7 Yoga Techniques That Are Perfect For Beginners

7 Yoga Techniques That Are Perfect For Beginners

Yoga is the world’s most illuminating and enlivening exercise. Its long-term effects are unparalleled by any other medical practice. A technique that originated in ancient India, Yoga has gained massive popularity across the globe. Yoga improves flexibility, builds muscle strength, protects the spinal cord, helps facilitate greater blood circulation, lowers blood pressure, improves focus, relaxes the nervous system, and has a host of other transformational benefits. Yoga is a progressive methodology, wherein postures and comfort levels evolve with time and relentless practice. Similarly, the health benefits of yoga become gradually apparent but are long-lasting.
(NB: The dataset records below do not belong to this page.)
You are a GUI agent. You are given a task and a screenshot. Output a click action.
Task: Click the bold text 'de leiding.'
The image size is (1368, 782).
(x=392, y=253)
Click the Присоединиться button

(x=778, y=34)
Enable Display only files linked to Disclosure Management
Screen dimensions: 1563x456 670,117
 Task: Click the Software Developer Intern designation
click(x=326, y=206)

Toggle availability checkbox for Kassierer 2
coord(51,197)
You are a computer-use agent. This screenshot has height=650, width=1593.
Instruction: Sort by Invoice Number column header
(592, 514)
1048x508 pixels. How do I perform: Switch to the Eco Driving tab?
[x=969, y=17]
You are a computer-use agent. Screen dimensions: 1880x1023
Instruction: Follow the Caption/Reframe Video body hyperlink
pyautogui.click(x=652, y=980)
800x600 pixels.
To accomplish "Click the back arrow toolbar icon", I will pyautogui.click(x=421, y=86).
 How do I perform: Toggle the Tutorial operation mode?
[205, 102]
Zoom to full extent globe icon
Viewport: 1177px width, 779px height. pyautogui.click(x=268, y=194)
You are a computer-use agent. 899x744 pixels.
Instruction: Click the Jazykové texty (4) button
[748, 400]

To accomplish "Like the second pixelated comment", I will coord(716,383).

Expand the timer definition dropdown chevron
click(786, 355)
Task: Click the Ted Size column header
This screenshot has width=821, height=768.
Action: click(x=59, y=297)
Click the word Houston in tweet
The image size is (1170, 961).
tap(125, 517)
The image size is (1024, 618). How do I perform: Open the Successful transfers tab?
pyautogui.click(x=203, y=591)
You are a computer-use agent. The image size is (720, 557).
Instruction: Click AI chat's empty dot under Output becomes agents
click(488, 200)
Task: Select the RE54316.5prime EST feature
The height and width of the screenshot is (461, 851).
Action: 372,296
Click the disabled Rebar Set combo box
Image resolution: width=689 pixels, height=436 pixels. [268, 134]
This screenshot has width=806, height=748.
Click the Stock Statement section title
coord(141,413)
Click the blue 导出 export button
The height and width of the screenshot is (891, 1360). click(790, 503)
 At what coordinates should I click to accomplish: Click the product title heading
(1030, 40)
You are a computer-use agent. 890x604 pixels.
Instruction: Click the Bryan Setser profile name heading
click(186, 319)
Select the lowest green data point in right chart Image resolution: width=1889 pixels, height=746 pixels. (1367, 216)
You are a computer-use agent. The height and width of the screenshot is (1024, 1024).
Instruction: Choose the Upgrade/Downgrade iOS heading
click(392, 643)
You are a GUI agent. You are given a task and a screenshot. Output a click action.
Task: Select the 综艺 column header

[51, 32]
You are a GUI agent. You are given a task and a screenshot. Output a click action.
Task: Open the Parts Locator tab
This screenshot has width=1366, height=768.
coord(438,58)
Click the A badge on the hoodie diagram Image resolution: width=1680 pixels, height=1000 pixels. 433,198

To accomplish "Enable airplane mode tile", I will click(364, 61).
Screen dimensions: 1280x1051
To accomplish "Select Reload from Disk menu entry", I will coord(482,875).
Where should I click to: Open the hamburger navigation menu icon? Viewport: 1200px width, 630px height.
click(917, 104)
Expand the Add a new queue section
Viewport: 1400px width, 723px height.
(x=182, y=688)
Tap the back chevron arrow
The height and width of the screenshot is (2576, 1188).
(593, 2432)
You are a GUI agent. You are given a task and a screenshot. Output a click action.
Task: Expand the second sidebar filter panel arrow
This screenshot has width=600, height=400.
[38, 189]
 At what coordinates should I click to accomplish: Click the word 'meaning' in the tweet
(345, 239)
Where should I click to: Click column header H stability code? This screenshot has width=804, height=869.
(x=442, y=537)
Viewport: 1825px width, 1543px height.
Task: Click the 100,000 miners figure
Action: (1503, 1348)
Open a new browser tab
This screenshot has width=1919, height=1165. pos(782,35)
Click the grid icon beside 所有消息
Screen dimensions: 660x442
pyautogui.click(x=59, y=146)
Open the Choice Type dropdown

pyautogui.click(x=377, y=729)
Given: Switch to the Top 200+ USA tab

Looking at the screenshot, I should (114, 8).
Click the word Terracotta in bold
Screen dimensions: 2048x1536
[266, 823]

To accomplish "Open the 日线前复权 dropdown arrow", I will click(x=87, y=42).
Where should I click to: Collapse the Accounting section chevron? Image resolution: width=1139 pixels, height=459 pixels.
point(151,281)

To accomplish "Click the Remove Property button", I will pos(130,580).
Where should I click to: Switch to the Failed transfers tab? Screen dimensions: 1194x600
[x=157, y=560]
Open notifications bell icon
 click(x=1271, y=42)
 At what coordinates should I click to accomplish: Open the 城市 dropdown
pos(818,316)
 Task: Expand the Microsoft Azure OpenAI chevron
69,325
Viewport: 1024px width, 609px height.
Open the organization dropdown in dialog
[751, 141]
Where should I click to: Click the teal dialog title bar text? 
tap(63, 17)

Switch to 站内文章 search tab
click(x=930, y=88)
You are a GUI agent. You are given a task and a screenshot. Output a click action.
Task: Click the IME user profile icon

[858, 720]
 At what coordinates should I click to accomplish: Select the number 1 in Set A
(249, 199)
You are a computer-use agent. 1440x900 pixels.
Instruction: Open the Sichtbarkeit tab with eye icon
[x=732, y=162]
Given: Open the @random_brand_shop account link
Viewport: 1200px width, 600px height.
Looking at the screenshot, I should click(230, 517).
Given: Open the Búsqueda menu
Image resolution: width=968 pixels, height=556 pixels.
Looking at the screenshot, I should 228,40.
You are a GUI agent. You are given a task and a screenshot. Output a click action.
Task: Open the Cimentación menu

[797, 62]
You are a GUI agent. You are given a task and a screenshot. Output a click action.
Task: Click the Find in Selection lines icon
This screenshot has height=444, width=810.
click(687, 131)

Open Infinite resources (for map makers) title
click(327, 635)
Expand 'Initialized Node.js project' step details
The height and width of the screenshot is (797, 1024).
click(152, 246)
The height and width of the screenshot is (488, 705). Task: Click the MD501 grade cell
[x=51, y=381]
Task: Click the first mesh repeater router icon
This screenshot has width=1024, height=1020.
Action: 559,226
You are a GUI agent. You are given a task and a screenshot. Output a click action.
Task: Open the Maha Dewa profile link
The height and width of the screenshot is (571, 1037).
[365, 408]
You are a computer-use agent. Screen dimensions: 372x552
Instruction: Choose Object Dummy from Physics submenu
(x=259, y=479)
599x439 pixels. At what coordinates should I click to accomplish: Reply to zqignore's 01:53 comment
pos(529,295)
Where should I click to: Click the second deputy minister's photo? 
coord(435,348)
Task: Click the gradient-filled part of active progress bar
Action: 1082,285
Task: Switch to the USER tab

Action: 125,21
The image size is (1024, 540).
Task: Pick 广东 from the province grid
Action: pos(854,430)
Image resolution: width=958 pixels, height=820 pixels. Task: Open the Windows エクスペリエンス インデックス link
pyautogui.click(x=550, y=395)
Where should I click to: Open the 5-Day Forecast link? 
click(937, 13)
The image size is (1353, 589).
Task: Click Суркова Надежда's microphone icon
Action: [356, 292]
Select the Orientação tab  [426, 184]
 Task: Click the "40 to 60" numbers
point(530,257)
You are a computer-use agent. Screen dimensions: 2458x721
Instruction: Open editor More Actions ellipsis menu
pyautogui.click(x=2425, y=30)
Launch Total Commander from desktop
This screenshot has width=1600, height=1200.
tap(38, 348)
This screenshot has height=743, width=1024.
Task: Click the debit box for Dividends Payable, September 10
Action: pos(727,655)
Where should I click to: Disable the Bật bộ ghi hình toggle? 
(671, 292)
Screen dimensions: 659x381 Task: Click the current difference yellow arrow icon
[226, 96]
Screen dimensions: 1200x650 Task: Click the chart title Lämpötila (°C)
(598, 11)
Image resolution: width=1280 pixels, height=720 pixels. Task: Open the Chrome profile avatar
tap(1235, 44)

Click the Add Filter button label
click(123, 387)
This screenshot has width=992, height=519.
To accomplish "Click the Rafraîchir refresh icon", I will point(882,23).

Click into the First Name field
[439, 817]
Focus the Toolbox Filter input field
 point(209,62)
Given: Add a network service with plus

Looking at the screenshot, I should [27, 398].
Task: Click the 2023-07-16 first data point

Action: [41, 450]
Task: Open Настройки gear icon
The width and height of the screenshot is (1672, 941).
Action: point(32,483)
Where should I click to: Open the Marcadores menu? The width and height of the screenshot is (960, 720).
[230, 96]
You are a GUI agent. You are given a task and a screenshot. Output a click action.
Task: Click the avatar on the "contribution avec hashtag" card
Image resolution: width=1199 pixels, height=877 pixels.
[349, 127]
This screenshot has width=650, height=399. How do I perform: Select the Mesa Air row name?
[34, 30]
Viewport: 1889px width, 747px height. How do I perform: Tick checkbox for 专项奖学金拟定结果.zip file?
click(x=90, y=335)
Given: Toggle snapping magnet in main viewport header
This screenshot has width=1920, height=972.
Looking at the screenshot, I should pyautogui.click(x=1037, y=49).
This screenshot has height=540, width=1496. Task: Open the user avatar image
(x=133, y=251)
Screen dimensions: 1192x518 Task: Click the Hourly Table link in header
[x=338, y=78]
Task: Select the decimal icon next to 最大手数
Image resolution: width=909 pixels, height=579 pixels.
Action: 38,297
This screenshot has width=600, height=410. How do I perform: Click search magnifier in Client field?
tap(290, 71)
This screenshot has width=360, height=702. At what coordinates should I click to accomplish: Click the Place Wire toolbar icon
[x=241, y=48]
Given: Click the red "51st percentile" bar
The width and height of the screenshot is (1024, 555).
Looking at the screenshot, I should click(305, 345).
If you are new to yoga, you need not get intimidated by the complex yoga routine and very flexible bodies of trainers. Read on for a few techniques that can be easily practiced by those who are new to this ancient discipline.

Tadasana

Tadasana (Mountain Pose)

You need to stand tall, ensuring that your feet are together, shoulders remain relaxed and weight is evenly distributed throughout the soles. The arms need to remain at the sides. This pose teaches you to stand poised and steady. Through the involvement of major muscles, this posture strengthens focus and concentration. The torso has to be elongated while inhalation and shoulder blades have to be released away from the head during exhalation. The collarbone has to be broadened and neck elongated. In this pose, ears, shoulders, hips, and ankles should all be in one line.

Vrikshasana

Vrikshasana (Tree Pose)

This pose gives a sense of grounding and improves the balance of the body. You need to stand with your arms at your sides, replicating the posture of a tree. While placing the body’s weight on the left leg, the sole of the right foot has to be placed on the left thigh. The hips must be facing forward. Once the balancing is done, hands must be placed in a prayer position with palms joined together. With one exhalation, arms need to be extended over the shoulders, then palms must get separated facing each other. This can be continued for 30 seconds.

Adho Mukho Svanasana

Adho Mukho Svanasana (Downward dog Pose)

This highly energizing posture stretches hamstrings and chest and also lengthens the spine. It also provides additional blood flow to the head. One needs to start on all fours, with hands under the shoulders and knees under the hips. You need to walk a step forward and spread your fingers wide, and the palms need to be pressed to the mat. The body should be inverted as a V while pressing shoulders away from the ears. This has to be done for 3 breaths. Your feet should be hip-width apart.

Trikonasana

Trikonasana (Triangle Pose)

This is the best pose for stretching the legs and torso. It helps mobilization of the hips and accentuates deep breathing. You need to stand with your legs 3 feet apart, toes on the right foot to 90 degrees and left foot to 45 degrees. The arms need to be extended out to sides, bending over the right leg. Let the right hand touch the floor or the end of the right leg, below or above the knee. Extend the left hand towards the ceiling. While gazing at the ceiling, pose for 5 breaths.

Utkatasana

Utkatasana (Chair Pose)

This is one of the most intense poses, that adds strength to the muscles of your legs and arms. It builds willpower and has an enlivening effect on the body as well as the mind. Standing with feet slightly apart, stretch the arms without bending the elbow. Inhale and bend the knees while pushing the pelvis down as if sitting in a chair. While keeping your hands parallel to the ground, and your back straight, take deep breaths. Make sure that the knees don’t go beyond the toes while bending gradually.

Bhujangasana

Bhujangasana (Cobra Pose)

This exercise is to strengthen the lower back muscles as it cushions the spines, triceps and exposes the chest to incessant inhalation. One needs to lie face down on the floor while thumbs are directed under the shoulders. The legs must be extended with the top of your feet on the floor. While tightening the pelvic floor, tuck the hips downwards. Keep the shoulders pressed down and away from the ears. Put equal pressure on both hands, relax and repeat.

Balasana

Balasana (Child’s Pose)

This is a restful surrender where one needs to sit up comfortably on heels. Bringing the forehead to rest on the bed in front, roll the torso forward. Lower the chest comfortably to the knees, extending the arms in the front. Breathe while holding the pose.